Given records>
++++++++
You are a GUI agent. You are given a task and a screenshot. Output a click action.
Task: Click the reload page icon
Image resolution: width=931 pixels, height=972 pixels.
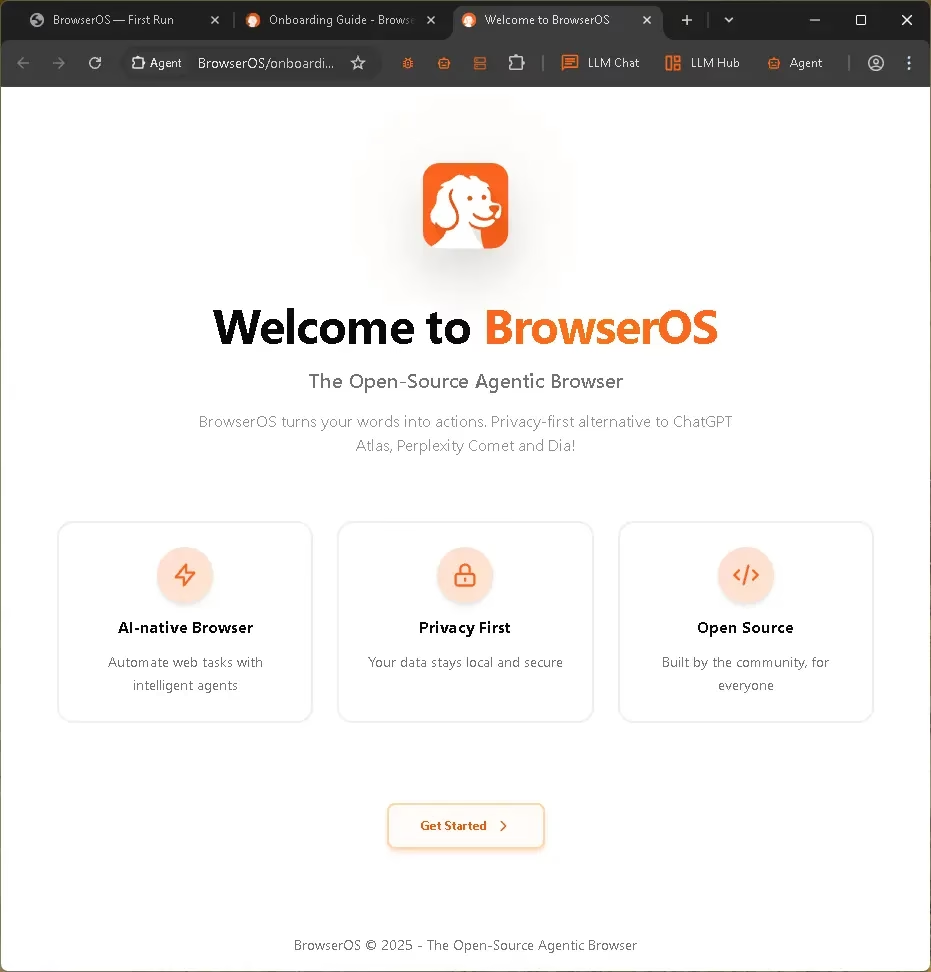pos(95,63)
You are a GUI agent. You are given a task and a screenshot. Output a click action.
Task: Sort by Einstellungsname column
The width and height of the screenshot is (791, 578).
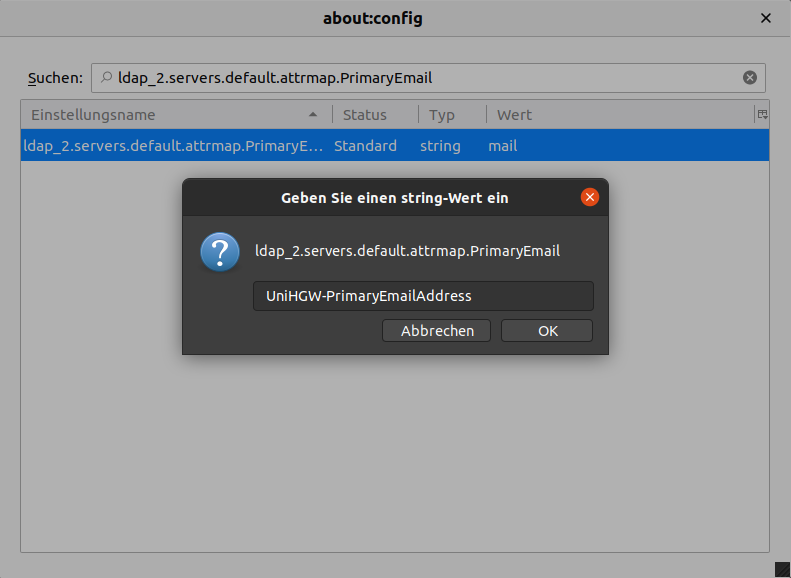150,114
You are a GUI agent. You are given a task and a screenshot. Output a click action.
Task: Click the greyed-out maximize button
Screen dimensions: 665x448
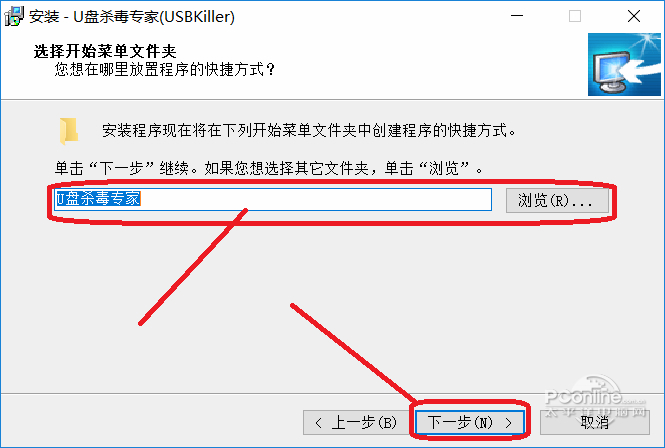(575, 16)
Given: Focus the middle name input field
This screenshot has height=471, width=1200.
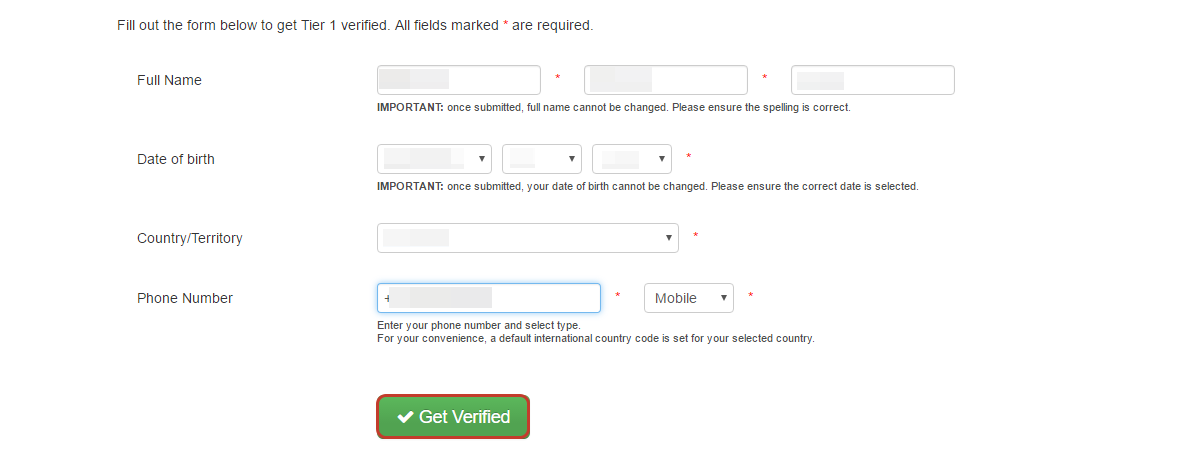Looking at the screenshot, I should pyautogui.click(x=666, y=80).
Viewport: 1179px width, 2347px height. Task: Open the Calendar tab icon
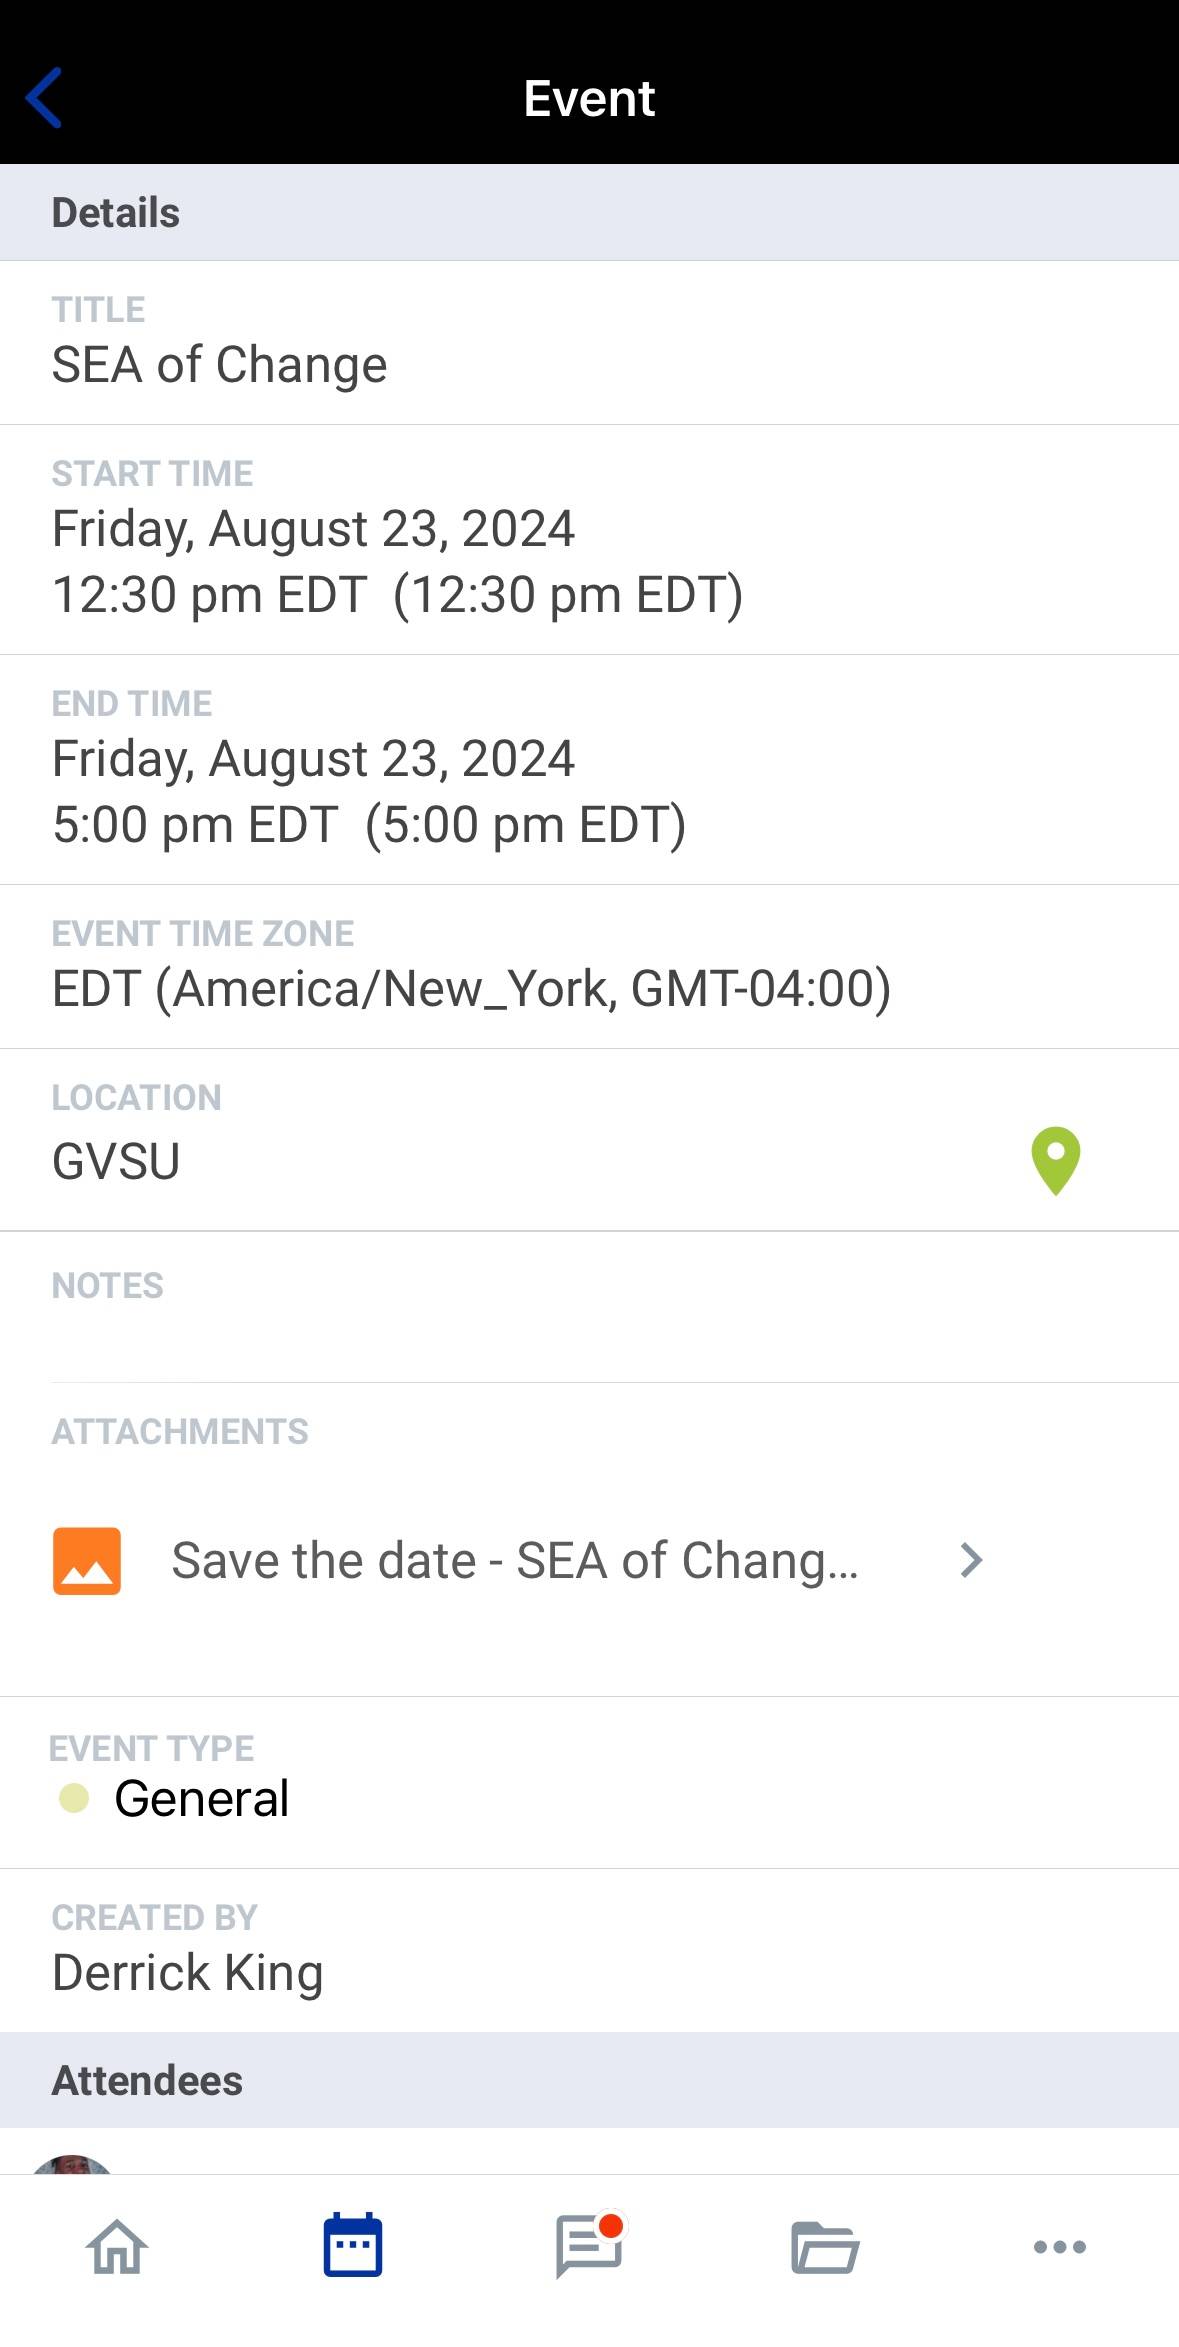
++++++++
What you have to do> Could you repeat every one of the records above word for word, leaving the pictures out?

Reply>
You are a GUI agent. You are given a task and a screenshot. Output a click action.
Task: Click the reload page icon
Image resolution: width=931 pixels, height=972 pixels.
pos(95,63)
You are a GUI agent. You are given a task and a screenshot. Output a click action.
Task: Sort by Einstellungsname column
The width and height of the screenshot is (791, 578).
150,114
You are a GUI agent. You are given a task and a screenshot. Output a click action.
Task: Click the greyed-out maximize button
Screen dimensions: 665x448
(575, 16)
Given: Focus the middle name input field
This screenshot has height=471, width=1200.
Looking at the screenshot, I should pyautogui.click(x=666, y=80).
Viewport: 1179px width, 2347px height. Task: Open the Calendar tab icon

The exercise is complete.